En el cierre de la cumbre en Barcelona, mandatarios internacionales lanzaron un llamado urgente para reformar la ONU y frenar la “normalización de la fuerza” que amenaza la paz global.

En un mundo donde las certezas parecen desdibujarse y los conflictos bélicos se vuelven parte del paisaje cotidiano, la ciudad de Barcelona se convirtió este fin de semana en un refugio para el diálogo. Durante la IV Cumbre en Defensa de la Democracia, una decena de líderes internacionales, encabezados por el presidente español Pedro Sánchez, alzaron la voz para recordar que la libertad no es un regalo garantizado, sino una construcción que requiere cuidados diarios.
Con un tono que mezcló la preocupación con la determinación, los mandatarios coincidieron en que el sistema internacional actual está fallando. El mensaje fue contundente: las instituciones globales, especialmente la ONU, necesitan una reforma profunda que les permita dejar de ser espectadoras silenciosas ante las guerras y las derivas autoritarias que hoy golpean a diversas regiones del planeta.

La democracia bajo asedio
El discurso inaugural de Pedro Sánchez marcó el pulso de la jornada. Lejos de los tecnicismos diplomáticos, Sánchez apeló a la conciencia colectiva sobre los riesgos que corren los derechos fundamentales en el siglo XXI.
“La democracia no puede darse por sentada. Vemos ataques al sistema multilateral, un intento tras otro de impugnar las reglas del Derecho internacional y una peligrosa normalización del uso de la fuerza”, lamentó el mandatario español ante sus homólogos.
Esta “normalización de la fuerza” fue el hilo conductor de las mesas de trabajo. Los líderes señalaron que, cuando las balas reemplazan a las palabras y la desinformación erosiona la confianza en las urnas, es la ciudadanía la que termina pagando el precio más alto.
Una exigencia de cambio: Reformar la ONU
Uno de los puntos más críticos de la cumbre fue la exigencia de renovar los organismos multilaterales. Los presidentes y jefes de Estado presentes —entre los que destacaron voces de América Latina y Europa— señalaron que el actual esquema de las Naciones Unidas se siente agotado frente a las crisis humanitarias actuales.

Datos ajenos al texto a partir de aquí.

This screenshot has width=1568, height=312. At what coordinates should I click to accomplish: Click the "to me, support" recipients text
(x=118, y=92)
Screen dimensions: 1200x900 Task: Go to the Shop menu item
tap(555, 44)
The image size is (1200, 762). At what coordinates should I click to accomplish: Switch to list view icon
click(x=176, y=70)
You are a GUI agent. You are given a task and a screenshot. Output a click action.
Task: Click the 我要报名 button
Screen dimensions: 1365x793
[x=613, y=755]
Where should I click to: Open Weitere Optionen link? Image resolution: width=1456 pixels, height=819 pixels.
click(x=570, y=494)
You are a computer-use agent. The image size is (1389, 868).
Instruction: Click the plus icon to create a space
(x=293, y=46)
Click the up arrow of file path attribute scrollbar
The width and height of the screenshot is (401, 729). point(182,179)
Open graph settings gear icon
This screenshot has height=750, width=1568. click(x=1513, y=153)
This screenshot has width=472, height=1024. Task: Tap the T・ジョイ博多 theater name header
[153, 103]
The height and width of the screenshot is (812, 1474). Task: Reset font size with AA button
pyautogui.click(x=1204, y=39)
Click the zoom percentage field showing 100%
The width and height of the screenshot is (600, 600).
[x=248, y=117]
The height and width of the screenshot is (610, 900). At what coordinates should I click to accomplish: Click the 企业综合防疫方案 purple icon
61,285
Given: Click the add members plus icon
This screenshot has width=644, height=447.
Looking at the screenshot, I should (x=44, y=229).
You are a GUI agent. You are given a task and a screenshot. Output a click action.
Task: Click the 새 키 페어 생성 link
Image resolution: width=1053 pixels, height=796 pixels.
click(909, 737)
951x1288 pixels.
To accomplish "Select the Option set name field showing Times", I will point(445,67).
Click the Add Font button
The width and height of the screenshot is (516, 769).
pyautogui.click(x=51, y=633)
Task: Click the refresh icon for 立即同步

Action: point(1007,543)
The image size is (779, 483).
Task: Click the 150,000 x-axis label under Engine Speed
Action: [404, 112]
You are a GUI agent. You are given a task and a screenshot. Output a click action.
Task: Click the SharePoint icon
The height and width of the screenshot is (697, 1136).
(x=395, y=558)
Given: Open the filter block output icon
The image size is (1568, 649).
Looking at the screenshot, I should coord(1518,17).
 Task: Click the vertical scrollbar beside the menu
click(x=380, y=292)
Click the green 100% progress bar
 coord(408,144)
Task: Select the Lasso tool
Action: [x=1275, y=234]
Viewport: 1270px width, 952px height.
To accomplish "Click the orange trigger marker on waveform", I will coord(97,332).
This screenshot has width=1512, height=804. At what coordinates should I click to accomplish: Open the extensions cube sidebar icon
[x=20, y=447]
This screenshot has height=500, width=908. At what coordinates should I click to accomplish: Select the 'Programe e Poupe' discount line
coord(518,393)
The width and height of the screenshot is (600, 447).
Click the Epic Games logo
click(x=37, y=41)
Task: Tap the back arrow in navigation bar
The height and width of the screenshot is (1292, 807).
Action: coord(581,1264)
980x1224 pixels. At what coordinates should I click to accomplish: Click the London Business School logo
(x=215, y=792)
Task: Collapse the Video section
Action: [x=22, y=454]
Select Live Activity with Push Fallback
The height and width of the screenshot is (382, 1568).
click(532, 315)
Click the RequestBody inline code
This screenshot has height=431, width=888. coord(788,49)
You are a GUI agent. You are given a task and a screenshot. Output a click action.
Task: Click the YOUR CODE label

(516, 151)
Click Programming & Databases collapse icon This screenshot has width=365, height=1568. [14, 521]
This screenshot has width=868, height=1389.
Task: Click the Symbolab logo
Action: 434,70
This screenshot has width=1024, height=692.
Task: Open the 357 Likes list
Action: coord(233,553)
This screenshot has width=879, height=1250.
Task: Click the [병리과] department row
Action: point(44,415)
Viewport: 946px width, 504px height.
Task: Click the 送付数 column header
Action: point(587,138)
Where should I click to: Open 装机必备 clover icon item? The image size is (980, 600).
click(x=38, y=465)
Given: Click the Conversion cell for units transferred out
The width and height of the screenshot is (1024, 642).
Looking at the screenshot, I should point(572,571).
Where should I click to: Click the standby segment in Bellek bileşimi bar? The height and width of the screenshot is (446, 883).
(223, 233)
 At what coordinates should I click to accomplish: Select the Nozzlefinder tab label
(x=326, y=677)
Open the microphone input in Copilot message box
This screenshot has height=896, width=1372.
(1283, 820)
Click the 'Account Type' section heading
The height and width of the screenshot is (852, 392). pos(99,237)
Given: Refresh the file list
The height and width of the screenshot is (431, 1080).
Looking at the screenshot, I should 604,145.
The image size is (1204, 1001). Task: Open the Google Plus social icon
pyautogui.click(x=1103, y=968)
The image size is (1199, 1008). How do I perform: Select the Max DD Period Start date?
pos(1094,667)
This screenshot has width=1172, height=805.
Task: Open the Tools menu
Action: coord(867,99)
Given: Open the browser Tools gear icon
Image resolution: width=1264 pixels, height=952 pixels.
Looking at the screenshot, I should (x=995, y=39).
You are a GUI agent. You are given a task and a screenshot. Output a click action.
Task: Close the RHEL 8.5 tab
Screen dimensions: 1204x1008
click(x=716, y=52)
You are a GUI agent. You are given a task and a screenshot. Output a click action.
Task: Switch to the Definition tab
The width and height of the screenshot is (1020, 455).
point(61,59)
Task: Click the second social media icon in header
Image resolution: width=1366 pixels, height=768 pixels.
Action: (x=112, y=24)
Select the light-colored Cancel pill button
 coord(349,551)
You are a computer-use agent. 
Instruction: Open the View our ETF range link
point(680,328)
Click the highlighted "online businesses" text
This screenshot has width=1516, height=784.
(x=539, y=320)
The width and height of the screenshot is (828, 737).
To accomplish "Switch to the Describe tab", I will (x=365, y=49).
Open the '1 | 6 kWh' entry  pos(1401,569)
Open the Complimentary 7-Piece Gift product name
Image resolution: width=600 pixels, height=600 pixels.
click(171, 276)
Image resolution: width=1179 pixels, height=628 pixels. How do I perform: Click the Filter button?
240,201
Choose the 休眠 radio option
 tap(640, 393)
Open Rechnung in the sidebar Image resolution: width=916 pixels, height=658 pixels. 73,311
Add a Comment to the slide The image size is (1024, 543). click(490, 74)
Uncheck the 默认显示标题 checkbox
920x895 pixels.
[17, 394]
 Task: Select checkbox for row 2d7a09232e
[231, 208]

El llamado fue claro: se necesitan instituciones que no solo “observen”, sino que tengan la capacidad real de intervenir y mediar para evitar el sufrimiento de las poblaciones civiles. La pasividad, advirtieron, es el mejor caldo de cultivo para el autoritarismo.
El valor del encuentro
Más allá de las declaraciones oficiales, la cumbre dejó una imagen de unidad que no se veía en años dentro del bloque progresista. El intercambio de experiencias sobre cómo combatir la desigualdad y fortalecer la justicia social fue visto como la herramienta más poderosa para “vacunar” a las sociedades contra los discursos de odio.
Al cierre del evento, la sensación entre los asistentes fue de una responsabilidad renovada. Barcelona no solo fue sede de una reunión política; fue el escenario donde se recordó que, mientras existan líderes dispuestos a dialogar y pueblos decididos a defender su voz, la democracia seguirá siendo el camino más humano para enfrentar la incertidumbre del futuro.